Marc Lynch ha opportunamente paragonato la storia politica che si è svolta in Egitto negli ultimi due anni fino a Calvinball, un gioco interpretato da un personaggio dei fumetti che ha stabilito le regole man mano che procedeva.
Anche le strutture costituzionali che siamo abituati a considerare saldamente ancorate alle fondamenta possono in definitiva dipendere dal fatto che le persone abbiano inventato alcune regole man mano che andavano avanti. Consideriamo, ad esempio, la Costituzione degli Stati Uniti. Lo consideriamo il fondamento su cui poggia il nostro ordine politico, ma qual è la catena ultima di autorità su cui poggia la costituzione stessa?
Seguendo a ritroso quanto di più vicino a noi si avvicina a una tale catena, nei primi due anni dopo la guerra rivoluzionaria alcuni abitanti della Virginia, tra cui in particolare George Washington e James Madison, si preoccuparono dell’incapacità delle strutture politiche esistenti di promuovere il commercio che interessa più di uno Stato.
I Virginiani raggiunsero alcuni accordi con le controparti del Maryland riguardo al commercio nella loro parte della nuova nazione, ma si resero conto che l'ambito geografico avrebbe dovuto essere più ampio. Così l’Assemblea Generale della Virginia approvò una risoluzione nel 1786 proponendo un incontro di commissari di tutti gli stati “per considerare fino a che punto un sistema uniforme nelle loro regolamentazioni commerciali possa essere necessario al loro interesse comune e alla loro armonia permanente”.

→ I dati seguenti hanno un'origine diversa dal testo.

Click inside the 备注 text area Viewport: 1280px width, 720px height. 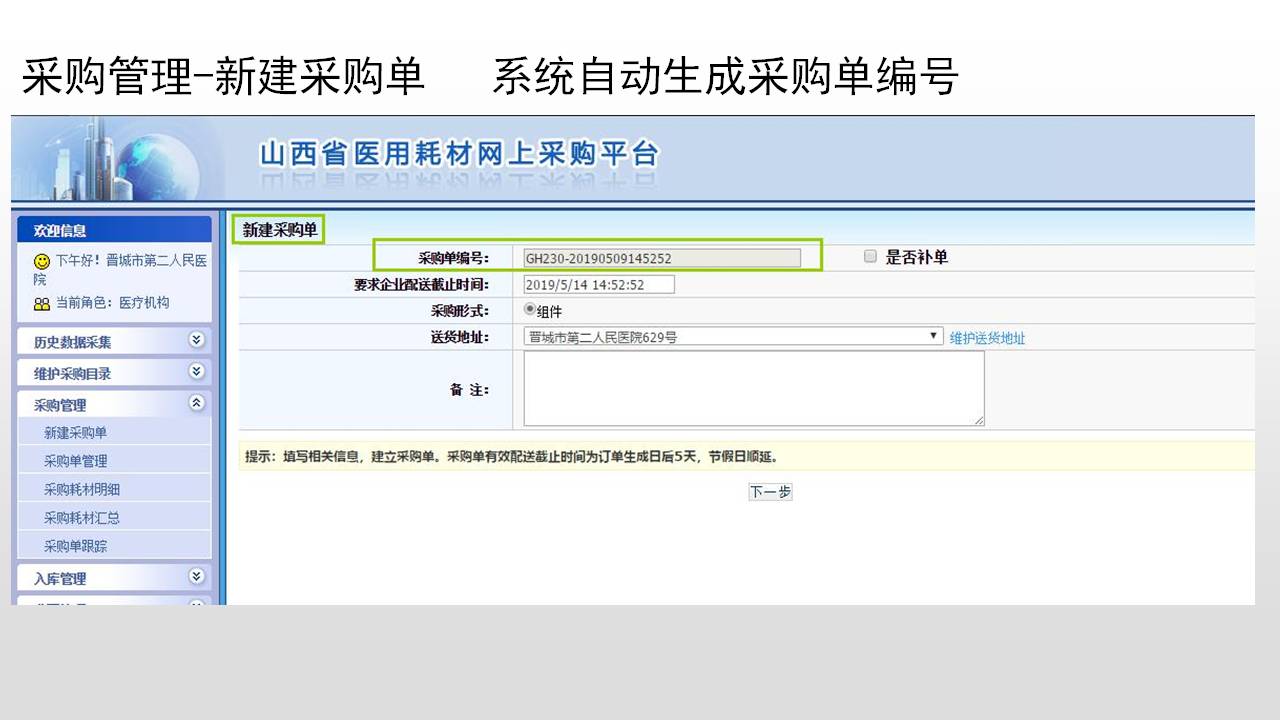click(x=753, y=389)
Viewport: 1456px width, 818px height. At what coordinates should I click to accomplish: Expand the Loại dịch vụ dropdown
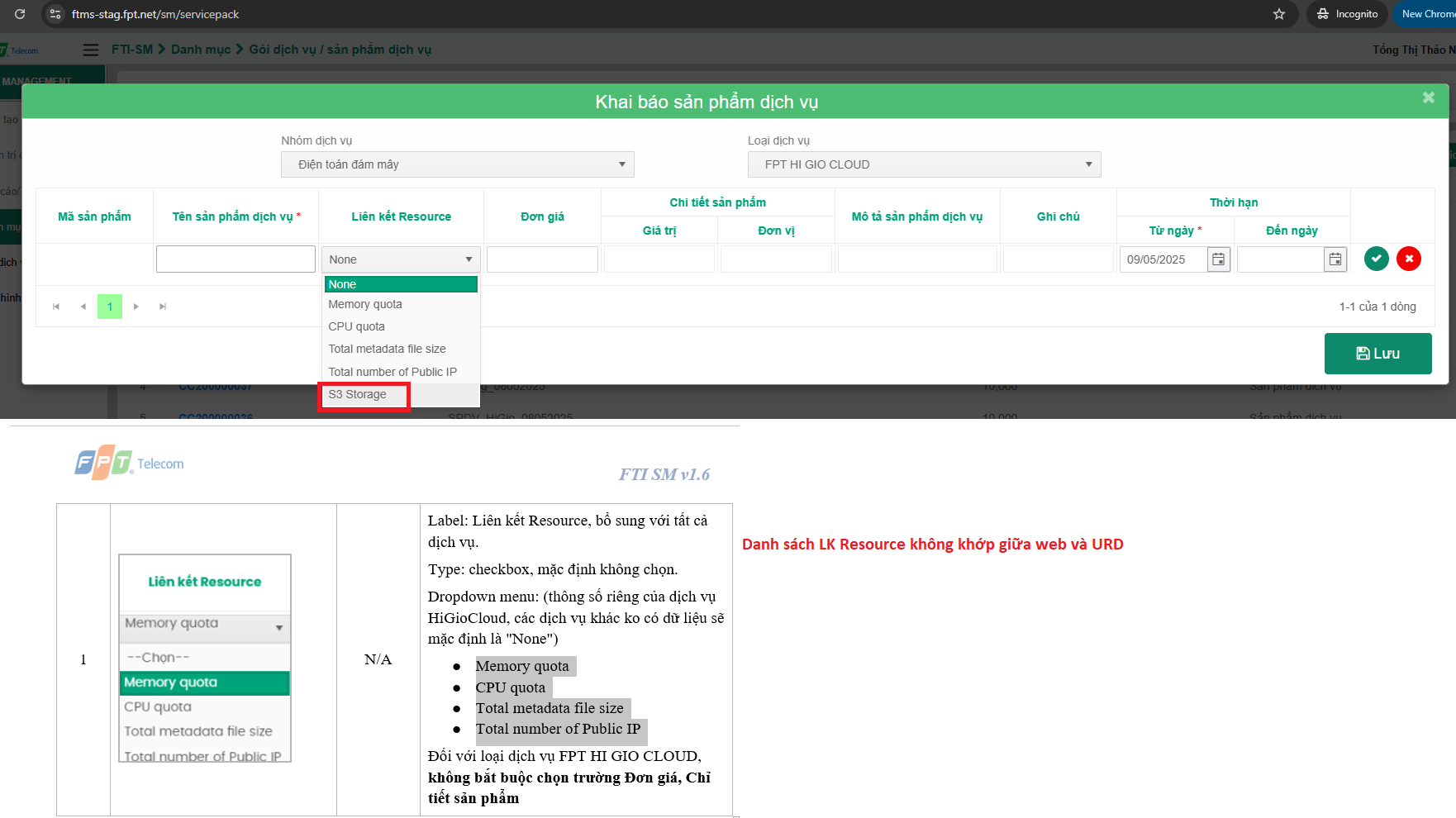point(924,164)
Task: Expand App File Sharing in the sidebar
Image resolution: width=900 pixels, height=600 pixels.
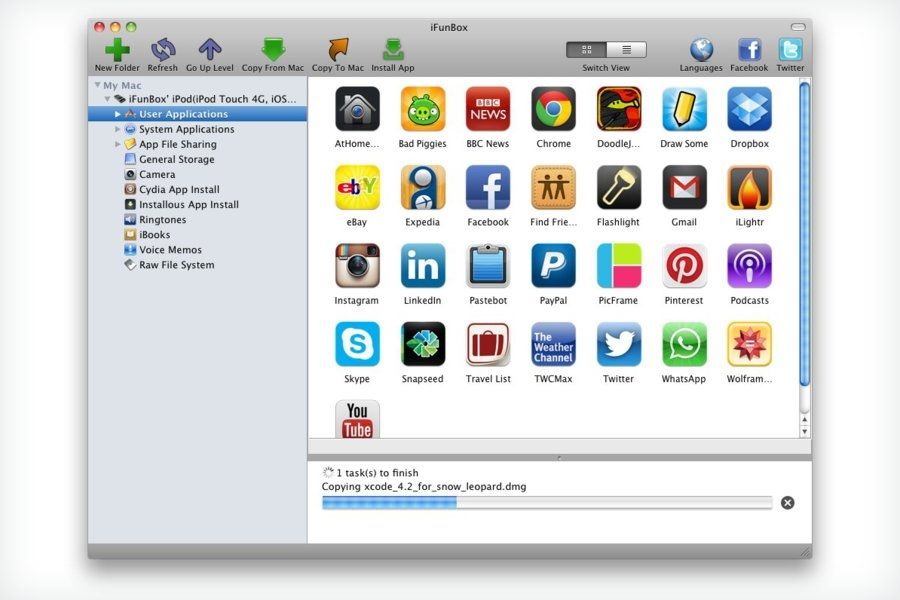Action: tap(118, 143)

Ciò portò alla Convenzione di Annapolis nel settembre dello stesso anno. Ad Annapolis erano rappresentati solo cinque stati, nemmeno la maggioranza.
Nonostante (e in un altro senso, a causa di) quella magra rappresentanza, i commissari di Annapolis non formularono alcuna raccomandazione costituzionale sostanziale, ma chiesero che un’altra convenzione si incontrasse il maggio successivo a Filadelfia e prendesse in considerazione non solo la regolamentazione del commercio ma qualsiasi “ulteriori disposizioni ” necessario “per rendere la costituzione del governo federale adeguata alle esigenze dell’Unione”.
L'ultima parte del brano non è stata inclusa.